## Exercise
Scan the listing and copy each line where the word "Italic" is present.

## Provided records

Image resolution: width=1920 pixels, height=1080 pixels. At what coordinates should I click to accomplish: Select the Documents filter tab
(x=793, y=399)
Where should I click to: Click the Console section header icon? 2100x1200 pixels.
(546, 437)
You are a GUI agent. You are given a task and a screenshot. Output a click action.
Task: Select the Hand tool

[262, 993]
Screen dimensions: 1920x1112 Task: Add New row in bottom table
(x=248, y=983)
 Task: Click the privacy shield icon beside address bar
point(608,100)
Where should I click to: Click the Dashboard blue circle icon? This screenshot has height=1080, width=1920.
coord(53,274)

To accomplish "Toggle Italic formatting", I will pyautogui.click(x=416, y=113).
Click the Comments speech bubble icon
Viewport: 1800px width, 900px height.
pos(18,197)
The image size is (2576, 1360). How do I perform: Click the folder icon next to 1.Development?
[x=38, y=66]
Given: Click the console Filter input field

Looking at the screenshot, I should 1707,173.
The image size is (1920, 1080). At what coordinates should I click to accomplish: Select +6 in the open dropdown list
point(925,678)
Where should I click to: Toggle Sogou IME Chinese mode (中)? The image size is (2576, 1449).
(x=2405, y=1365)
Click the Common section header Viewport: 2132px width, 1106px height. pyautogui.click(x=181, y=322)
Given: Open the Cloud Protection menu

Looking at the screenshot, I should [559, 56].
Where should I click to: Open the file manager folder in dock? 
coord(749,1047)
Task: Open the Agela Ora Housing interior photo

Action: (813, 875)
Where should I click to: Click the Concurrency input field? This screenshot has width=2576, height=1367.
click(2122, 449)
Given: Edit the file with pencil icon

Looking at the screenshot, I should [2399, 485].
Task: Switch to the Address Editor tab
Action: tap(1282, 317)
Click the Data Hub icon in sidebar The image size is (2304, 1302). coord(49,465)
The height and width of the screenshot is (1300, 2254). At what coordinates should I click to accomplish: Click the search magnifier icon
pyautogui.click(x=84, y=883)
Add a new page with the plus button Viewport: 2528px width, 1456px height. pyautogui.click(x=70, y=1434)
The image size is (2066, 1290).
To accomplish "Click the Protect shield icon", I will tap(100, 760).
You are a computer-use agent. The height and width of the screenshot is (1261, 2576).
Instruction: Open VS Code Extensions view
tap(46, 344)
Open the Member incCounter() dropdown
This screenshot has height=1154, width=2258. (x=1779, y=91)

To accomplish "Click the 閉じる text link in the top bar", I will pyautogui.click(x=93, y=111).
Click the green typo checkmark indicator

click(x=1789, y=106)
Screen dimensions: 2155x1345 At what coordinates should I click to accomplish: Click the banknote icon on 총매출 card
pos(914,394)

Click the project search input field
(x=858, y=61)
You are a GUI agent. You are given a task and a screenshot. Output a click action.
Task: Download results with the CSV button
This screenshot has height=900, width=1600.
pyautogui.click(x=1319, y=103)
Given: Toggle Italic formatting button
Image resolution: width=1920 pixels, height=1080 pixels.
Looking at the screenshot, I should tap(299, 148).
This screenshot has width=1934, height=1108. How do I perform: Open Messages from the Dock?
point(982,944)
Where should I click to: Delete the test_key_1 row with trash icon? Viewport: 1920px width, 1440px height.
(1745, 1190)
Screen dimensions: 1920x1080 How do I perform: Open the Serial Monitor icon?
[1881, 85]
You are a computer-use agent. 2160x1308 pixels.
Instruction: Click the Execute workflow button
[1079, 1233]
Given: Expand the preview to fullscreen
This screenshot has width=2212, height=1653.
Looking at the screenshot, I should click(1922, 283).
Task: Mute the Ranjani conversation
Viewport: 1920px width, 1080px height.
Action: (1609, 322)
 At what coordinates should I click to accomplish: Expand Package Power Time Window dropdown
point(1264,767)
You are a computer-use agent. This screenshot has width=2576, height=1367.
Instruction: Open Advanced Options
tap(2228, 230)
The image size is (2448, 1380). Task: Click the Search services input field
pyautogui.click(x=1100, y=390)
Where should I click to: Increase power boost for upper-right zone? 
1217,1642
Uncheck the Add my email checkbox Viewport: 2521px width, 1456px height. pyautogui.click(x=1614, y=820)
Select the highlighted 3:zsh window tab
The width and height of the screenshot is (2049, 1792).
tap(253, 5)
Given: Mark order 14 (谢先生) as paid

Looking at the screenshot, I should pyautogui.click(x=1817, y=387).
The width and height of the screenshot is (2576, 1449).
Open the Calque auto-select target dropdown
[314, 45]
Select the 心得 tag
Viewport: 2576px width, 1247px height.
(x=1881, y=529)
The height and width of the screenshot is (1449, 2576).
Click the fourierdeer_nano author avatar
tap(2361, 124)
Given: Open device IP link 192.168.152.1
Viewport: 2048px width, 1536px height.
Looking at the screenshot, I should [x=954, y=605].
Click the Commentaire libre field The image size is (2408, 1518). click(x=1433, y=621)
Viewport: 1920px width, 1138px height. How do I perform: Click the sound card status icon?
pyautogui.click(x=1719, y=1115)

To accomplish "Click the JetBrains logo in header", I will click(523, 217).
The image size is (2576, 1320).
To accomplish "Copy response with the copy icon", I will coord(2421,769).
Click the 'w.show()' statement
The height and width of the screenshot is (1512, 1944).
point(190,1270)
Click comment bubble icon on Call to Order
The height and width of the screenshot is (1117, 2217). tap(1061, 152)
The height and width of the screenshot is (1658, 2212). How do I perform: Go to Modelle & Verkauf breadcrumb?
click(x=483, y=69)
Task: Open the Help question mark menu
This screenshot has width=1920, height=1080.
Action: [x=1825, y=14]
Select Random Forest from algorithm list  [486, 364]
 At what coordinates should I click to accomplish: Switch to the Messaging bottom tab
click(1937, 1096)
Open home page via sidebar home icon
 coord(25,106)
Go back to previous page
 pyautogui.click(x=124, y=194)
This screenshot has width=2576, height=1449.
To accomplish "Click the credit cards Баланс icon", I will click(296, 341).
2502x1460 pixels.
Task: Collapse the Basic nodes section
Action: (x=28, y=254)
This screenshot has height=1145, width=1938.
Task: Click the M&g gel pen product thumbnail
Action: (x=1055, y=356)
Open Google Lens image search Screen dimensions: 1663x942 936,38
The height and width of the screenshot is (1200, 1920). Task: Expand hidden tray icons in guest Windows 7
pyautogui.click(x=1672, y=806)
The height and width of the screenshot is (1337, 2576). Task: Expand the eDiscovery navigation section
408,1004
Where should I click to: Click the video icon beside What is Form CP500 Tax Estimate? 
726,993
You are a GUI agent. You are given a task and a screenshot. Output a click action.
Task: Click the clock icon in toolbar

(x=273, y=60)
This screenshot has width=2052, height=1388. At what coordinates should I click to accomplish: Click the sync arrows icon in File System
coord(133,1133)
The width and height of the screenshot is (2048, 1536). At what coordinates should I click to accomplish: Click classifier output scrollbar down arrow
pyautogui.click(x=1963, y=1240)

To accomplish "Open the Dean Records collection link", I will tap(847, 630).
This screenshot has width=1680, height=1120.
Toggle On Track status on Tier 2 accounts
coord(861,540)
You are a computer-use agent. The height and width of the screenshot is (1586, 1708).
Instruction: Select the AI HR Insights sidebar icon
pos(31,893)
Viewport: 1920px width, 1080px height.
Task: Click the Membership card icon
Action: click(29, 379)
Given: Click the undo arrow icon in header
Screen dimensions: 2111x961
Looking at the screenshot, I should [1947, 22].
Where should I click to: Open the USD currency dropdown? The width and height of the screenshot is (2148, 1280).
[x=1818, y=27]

## Response below
To accomplish "Toggle Italic formatting", I will pyautogui.click(x=416, y=113).
Given: Toggle Italic formatting button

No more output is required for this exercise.